In a significant decision affecting Texas corporate law, the Texas Supreme Court decided on June 20th there is no common law claim for shareholder oppression in Texas; the court also set the standards and remedies available for oppression claims brought pursuant to the rehabilitative receiver statute in the Texas Business Organizations Code. Several Texas intermediate courts of appeal had previously allowed shareholders to bring oppression claims, but the supreme court had never directly addressed oppression claims. By declining to recognize a common law claim, Texas law conforms to Delaware corporate law, which also does not recognize such a common law cause of action.
In the case, Ritchie v. Rupe, No. 11-0447, the supreme court reviewed an appeal from the Dallas Court of Appeals regarding whether a failure of representatives of a privately held corporation to meet with prospective buyers of a minority shareholder’s interest in the company constituted oppression. At the minority shareholder’s request, the company had previously made an offer to buy her shares for an amount she rejected as too low and had also met her requests for corporate information. However, based on advice of the company’s lawyers that the meeting might put the company at risk for securities fraud liability, the company representatives declined to meet with buyers proffered by the minority shareholder.
The minority shareholder then sued the company and its representatives alleging as the basis for claims of oppression and breach of fiduciary duty, among other things, the failure to meet with the prospective buyers. After trial, the trial court ordered that the company buy the minority shareholder’s interest for more than $7 million as the remedy for the alleged oppression. In so doing, the trial court considered both a “fair dealing” test (submitted to the jury) and a “reasonable expectation” test. The share buyout valuation did not include any discounts for marketability or lack of control. The Dallas Court of Appeals upheld the oppression finding but remanded to the trial court to apply discounts to reduce the buyout remedy from the interest’s alleged “fair value” to its “fair market value.”

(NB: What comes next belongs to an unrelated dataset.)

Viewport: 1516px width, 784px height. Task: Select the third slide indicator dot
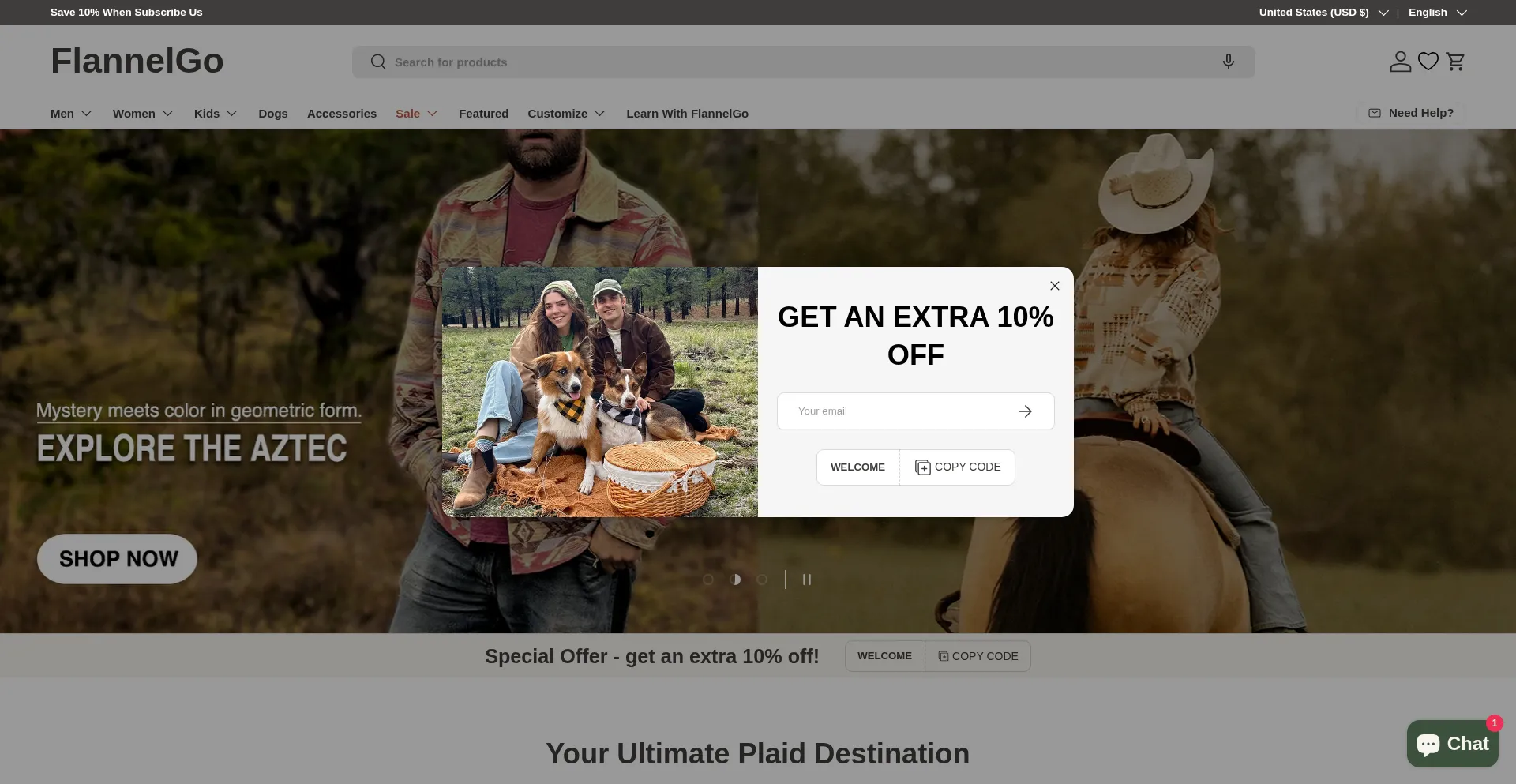pos(762,580)
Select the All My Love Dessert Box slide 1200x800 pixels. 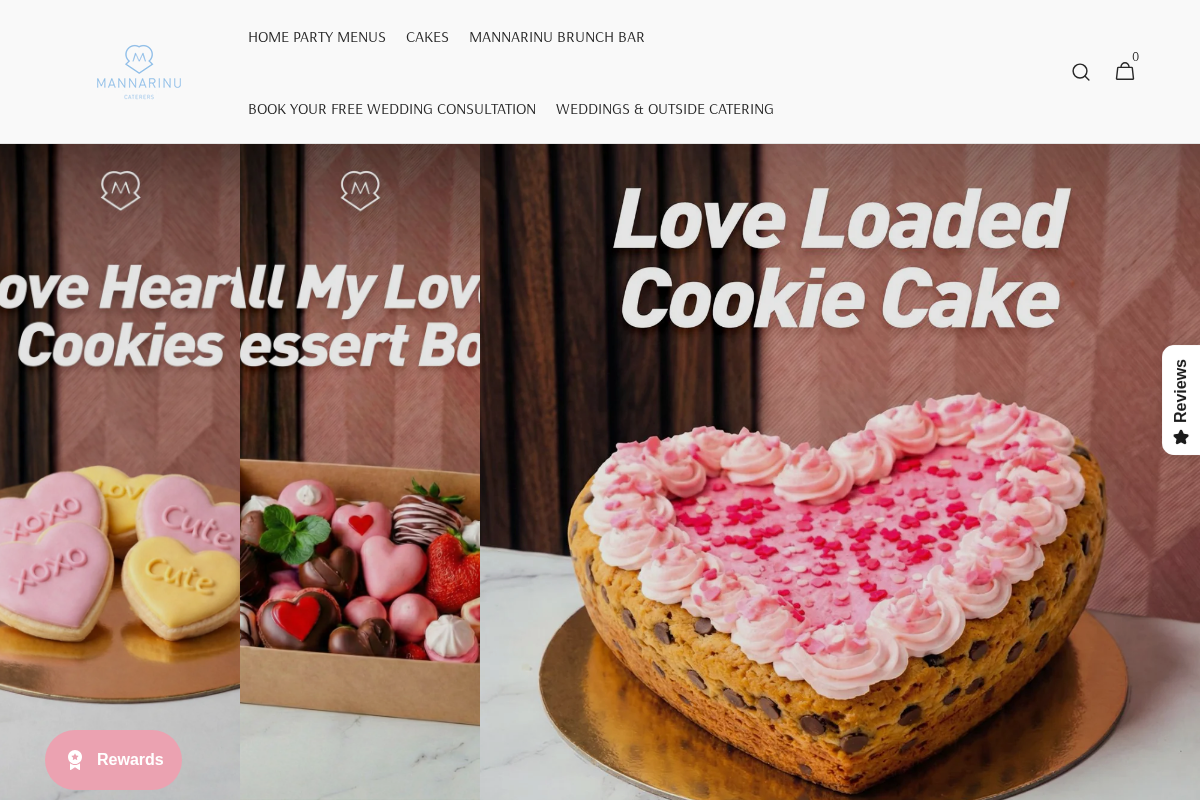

Upon reviewing the claim, the supreme court determined there is a statutory claim for oppression under the Texas rehabilitative receivership statute for corporations, Texas Business Organizations Code section 11.404; however, the court limited the available relief to appointment of a rehabilitative receiver and adopted standards for “oppressive” conduct higher than the “fair dealing” and “reasonable expectations” tests previously used by the lower courts.
Under the new standard, oppression occurs only if a corporation’s directors or managers “abuse their authority over the corporation with the intent to harm the interests of one or more of the shareholders, in a manner that does not comport with the honest exercise of their business judgment, and by doing so create a serious risk of harm to the corporation.” In arriving at this standard, the court reviewed the purposes of the receivership and other statutes and noted that oppression always included the abuse of power that harms the interests of another person in a way that disserves the authorization of such power, that the statute was only to allow a temporary receivership to relieve exigent circumstances, and that all of the possible grounds for a receivership posed a serious risk of harm to the corporation. The court also held that the statute contemplates that the “business judgment” rule be considered in a claim for oppression. The court held that the cases that had applied only a “fair dealing” or “reasonable expectations” test did not comport with those statutory requirements. The court concluded that the refusal to meet with potential buyers in Rupe did not constitute oppressive action.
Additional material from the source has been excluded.